Rents in the city of 250,000 people have doubled, taking advantage of growing demand. “Landlords hold out to rent to the government which is willing to pay high prices, but the average person is facing major problems,” explains Mr. Fayidi.
International aid is lacking
But even the government is struggling to pay its bills – hotels now ask officials for cash upfront. More than 300 government employees migrated from Tripoli to Bayda, filling up every available room in town.
The main pressure on housing, however, comes from the 3,000 families that fled violence in Derna and Benghazi. Many of them live in cramped conditions in converted facilities, such as a dorm for female university students.
“Only 850 families get aid from us,” says Idriss Jwer, head of a local task force helping the displaced. “There is no help from international organizations.”
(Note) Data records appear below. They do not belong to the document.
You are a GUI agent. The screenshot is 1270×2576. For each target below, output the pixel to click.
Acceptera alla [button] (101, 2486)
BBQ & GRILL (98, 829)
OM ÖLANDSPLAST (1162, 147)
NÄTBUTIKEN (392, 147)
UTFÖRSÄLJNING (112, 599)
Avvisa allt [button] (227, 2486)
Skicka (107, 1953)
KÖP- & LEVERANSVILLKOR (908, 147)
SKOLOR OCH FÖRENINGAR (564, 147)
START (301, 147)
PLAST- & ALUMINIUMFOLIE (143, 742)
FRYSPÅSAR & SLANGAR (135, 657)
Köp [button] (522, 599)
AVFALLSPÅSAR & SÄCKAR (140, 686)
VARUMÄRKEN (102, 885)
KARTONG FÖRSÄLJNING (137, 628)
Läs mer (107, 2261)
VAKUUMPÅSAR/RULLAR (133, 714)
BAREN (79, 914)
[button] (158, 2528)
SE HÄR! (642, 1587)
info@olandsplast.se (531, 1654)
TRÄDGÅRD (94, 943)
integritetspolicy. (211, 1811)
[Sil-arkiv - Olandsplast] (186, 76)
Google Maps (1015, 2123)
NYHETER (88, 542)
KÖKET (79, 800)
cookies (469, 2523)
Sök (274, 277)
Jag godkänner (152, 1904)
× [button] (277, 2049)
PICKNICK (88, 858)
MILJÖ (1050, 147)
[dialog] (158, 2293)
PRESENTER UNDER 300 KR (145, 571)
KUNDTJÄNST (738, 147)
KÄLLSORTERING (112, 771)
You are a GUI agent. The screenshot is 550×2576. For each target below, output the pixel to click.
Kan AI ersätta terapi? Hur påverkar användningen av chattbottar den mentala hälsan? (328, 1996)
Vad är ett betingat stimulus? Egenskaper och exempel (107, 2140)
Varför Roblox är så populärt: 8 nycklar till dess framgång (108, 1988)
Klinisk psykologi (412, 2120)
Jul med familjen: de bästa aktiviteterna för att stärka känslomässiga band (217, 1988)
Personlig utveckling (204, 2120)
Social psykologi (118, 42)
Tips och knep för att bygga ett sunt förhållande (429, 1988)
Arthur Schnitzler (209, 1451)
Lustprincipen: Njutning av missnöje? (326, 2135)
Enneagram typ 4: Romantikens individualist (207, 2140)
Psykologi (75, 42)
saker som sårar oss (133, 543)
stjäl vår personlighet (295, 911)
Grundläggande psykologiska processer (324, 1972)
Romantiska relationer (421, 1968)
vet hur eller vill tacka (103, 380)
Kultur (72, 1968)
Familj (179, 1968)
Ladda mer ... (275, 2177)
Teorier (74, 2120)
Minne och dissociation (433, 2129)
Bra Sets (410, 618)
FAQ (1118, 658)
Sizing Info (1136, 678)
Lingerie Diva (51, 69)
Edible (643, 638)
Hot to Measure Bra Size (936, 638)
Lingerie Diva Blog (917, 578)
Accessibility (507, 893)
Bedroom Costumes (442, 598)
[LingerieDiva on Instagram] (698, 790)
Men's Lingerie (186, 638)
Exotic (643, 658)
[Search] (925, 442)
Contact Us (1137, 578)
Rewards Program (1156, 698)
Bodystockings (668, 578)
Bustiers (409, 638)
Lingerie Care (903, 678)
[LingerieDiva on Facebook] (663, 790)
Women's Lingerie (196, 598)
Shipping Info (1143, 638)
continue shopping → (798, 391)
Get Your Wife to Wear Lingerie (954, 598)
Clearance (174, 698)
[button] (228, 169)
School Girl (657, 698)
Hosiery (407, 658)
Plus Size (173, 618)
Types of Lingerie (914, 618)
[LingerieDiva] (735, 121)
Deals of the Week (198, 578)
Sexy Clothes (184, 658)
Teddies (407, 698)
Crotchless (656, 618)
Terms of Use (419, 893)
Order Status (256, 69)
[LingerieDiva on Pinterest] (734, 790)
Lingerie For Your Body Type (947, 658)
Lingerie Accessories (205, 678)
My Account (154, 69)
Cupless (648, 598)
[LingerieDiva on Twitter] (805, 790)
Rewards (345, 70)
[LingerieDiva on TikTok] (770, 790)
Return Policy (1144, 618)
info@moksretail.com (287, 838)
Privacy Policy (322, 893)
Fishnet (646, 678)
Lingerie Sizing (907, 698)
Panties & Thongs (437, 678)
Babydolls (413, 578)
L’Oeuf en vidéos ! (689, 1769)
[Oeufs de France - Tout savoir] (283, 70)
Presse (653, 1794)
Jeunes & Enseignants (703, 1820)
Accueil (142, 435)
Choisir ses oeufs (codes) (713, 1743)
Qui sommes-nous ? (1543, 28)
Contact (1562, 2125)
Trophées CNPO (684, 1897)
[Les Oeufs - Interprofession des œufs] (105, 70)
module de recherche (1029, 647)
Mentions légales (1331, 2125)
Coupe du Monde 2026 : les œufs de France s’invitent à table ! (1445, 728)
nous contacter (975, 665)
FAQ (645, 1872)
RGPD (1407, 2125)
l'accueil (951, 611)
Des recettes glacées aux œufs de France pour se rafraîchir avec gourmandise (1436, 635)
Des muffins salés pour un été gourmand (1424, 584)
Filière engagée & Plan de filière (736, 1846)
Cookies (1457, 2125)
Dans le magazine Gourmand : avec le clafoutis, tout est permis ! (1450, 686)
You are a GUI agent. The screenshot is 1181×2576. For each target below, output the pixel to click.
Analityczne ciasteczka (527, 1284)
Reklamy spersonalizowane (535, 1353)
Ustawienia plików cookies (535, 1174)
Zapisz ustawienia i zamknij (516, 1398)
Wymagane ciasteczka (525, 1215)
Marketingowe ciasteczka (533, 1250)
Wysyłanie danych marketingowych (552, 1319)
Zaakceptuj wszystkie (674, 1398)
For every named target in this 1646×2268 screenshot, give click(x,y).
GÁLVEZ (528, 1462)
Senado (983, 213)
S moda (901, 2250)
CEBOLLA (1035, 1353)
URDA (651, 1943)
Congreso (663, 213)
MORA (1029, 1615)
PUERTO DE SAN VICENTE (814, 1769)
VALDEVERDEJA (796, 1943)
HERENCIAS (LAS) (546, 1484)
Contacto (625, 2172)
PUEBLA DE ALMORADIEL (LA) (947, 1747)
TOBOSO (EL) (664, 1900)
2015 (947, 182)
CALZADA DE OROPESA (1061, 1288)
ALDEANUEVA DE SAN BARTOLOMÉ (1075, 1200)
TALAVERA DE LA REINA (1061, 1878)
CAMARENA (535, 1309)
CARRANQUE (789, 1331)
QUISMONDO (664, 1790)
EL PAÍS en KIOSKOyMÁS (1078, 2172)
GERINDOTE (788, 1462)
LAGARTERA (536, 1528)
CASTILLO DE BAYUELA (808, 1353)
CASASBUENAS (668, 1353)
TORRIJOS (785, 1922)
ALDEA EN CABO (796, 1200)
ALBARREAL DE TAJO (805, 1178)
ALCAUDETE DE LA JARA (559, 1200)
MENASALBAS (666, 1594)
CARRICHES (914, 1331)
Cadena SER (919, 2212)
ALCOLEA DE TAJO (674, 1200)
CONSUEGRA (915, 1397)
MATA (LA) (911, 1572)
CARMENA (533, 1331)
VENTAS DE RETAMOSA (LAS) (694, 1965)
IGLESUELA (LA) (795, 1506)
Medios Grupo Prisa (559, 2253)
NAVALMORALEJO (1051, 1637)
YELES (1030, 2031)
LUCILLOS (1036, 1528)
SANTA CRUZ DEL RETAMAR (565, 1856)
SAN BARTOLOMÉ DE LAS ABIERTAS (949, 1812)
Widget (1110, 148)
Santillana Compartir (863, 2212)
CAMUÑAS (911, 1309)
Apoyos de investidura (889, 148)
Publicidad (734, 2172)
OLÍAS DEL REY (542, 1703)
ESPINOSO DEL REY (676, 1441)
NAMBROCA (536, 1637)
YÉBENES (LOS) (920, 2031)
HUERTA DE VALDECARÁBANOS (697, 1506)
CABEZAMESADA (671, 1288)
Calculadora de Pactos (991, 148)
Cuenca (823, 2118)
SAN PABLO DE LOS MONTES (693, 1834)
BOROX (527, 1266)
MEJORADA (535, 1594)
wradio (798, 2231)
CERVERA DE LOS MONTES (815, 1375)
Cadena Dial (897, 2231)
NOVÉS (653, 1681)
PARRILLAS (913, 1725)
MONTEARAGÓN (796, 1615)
Twenty-percent of the internally displaced people, he says, are individuals wanted by the Islamic State, usually army and policemen who fled from Benghazi and Darna with their families. A smaller fraction are natives of Tawargha, a town burned down by militias from Misurata in 2011.
Mohammed Nasser used to work as a teacher in Darna, a town where both Ansar al-Sharia and Islamic State are present. “We were not targeted, but we knew the real war can go off at any moment, so we left,” he says under the stern gaze of his elderly father.
Some blame West for chaos
While many are frustrated because they cannot return to Benghazi, others back General Haftar’s campaign. “It was absolutely necessary to get to the root of the problem, to see who was behind all the assassinations and bombs,” says Fatma Milaad, who was displaced by the fighting.
Nearly 800 individuals were killed in a wave of assassinations that swept Benghazi from 2012 to 2014, Bayda officials say. They blame Islamists for assassinations that took out ex-regime military, police, and judiciary officers, as well as prominent activists.
Jwer holds the West responsible for the rise of jihadists and the country’s descent into chaos.
“All these tragedies were created by the US, the UK and NATO,” he thunders walking down the dark and damp hallways of the dorm. “Why? Because they removed Al-Qaddafi and handed Libya over to Al Qaeda. They are responsible for the misery of our people.”